Green replies, "I completely agree that this is one of our fiduciary duties. By violating the law, we are putting Magical Seas Co. in a situation of non-compliance with standards, laws, and regulations. This leads to financial and reputational risks. We also have a duty to the environment and ecosystems."

Green continues, "The ocean is being polluted based on the decisions we make.

Our competitors are already going green, and we need to be ahead of the curve regarding environmental risks, given the tightened environmental regulations worldwide, financial risks from environmental fines, and reputation risks."

Green further adds, "We can prevent the risk by gradually upgrading our waste- water treatment system across all our ships and revising operational plans and routes to comply with legislation. DarkSeas not only faced a multi-million dollar fine, but their

shares also dropped 2 percent after negative media coverage and criticism from Pro- environmental NGOs amidst a reputational crisis."

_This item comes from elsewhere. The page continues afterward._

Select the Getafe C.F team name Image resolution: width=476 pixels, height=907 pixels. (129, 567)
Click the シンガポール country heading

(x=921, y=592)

Green further advises, “The entire reason we created the ESG committee in the first place was to identify, assess and reduce risks generated by the company’s business with social or environmental consequences and with an indirect impact on the company’s reputation. The Board is also accountable for this because we could all be accused of making decisions in bad faith,” says Green.

Before leaving the meeting, Green says, “As a director, you have a loyalty to make the best decision for the shareholders and to maximize value, but more companies are moving toward a balanced decision-making approach. It has become more commonplace for companies to take social responsibility into account, as it creates a better relationship with stakeholders. We want to maintain a stakeholder form of corporate governance, maximizing benefits for investors, employees, and customers. I believe we will be more profitable with this approach!”